Among those happening things are details worthy of Oscar Wilde. 

Like this, a moment in which Guy sits in an outdoor café with his boyfriend, Andres, who is as darkly handsome as Guy is blond:

“Andres avoided sitting in a corner where there was a mirror behind him because he hoped Guy wouldn’t notice his bald spot or at least not dwell upon it. Guy understood the strategy.”

Or this, about robust young twins in a Greenwich Village gym:

“They were as much mirror images in their behavior, murmuring to each other, exchanging fractional nods of encouragement, one bending to tie the laces of the other, but everything unemphatic. They were like gods posing as shepherds.”

Or this, which explores the nature of female beauty:

“They didn’t say much. He’d never been able to draw her out. A woman like her didn’t need to talk. She was a beautiful catatonic—another selling point.”

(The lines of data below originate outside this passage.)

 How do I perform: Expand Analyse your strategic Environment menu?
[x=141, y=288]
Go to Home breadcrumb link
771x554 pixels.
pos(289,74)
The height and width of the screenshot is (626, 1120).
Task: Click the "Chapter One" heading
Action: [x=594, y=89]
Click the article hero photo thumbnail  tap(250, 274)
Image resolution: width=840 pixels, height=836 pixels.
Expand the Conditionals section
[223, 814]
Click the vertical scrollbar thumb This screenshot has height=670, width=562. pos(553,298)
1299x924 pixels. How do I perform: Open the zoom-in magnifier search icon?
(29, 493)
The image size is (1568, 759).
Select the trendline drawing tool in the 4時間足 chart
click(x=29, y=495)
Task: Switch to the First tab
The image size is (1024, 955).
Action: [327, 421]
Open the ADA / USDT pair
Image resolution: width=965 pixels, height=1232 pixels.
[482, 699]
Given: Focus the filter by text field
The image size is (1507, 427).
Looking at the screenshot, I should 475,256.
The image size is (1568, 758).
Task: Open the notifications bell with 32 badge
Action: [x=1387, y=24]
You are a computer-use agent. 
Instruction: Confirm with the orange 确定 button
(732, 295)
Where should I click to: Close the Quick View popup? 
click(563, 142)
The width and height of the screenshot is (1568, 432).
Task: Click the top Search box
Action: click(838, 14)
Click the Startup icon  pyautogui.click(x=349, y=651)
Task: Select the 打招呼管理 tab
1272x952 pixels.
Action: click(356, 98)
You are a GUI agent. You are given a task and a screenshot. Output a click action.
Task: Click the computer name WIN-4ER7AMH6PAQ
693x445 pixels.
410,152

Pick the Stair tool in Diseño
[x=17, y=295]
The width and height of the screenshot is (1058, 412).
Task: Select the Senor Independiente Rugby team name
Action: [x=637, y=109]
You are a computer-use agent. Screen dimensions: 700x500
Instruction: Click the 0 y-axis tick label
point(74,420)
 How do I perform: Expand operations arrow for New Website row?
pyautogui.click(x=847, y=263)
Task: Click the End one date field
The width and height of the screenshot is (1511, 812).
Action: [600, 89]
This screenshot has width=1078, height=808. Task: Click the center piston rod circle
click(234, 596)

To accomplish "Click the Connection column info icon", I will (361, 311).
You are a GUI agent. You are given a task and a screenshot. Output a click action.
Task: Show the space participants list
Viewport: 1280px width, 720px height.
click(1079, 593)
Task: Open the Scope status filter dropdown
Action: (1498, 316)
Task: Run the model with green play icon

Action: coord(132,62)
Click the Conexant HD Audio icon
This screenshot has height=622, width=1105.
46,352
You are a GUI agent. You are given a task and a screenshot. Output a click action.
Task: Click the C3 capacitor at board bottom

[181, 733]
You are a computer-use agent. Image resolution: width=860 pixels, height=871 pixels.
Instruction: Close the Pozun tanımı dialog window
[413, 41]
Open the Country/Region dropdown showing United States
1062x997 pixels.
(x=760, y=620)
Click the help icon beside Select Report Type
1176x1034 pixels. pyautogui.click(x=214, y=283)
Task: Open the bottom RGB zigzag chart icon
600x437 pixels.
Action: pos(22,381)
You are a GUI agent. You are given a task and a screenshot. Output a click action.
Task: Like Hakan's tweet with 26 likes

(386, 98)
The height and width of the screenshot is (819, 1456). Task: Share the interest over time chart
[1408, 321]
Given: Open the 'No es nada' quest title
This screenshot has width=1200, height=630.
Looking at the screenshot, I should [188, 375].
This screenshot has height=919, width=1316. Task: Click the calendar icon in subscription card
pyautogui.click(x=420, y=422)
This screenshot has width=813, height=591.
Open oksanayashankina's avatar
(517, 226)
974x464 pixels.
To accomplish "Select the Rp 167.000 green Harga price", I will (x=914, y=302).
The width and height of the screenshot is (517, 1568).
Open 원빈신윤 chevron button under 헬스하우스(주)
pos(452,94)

Or finally this masterpiece, an aria cultural extolling life in Paris, embodied in designer Karl Langerfeld:

“Karl has decided accessories are important things. I saw him and a boy from his entourage at Le Palace, so chic, I danced with Jimmy Sommerville, and Roland Barthes wrote an essay about it before he was run over, poor dear, though he had the most extraordinary hair growing out of his nose! It must have been four inches long. He never recovered from his mother’s death. Anyway, Karl’s boy had on the most miraculous silver belt with interlocking eighteenth century heads complete with wigs, he said he got them off his andirons, you know he has that chateau now and lives as if he were in a Mozart opera. Karl himself I thought was carrying a purse, but, my dear, it was a book! Les Liaison Dangereuses, in a first edition. Oh, so chic, reading at a disco! And of course he had his fan and monocle and his hair in a ponytail, but he should lose weight.”

Throughout the book, our young man Guy does everything that you would suspect that a beautiful, gay, French male model would do in Paris, Milan, New York ,and Fire Island, to say nothing of myriad beaches of South America on which he models swimwear. 

Our Young Man is sleek, witty, a bit raunchy, and fully enticing and entertaining. Throughout, White creates a world that many of us wish we could have lived through and many more of us are just as happy that we survived. And above all else Our Young Man is a book that makes the reader hope hope hope there will be many more like it from its author, who at age seventy-six is showing us all just what great writing’s all about. And who is making his reader’s suspect that he, too, has a certain portrait in the attic taking all of life’s hits for him.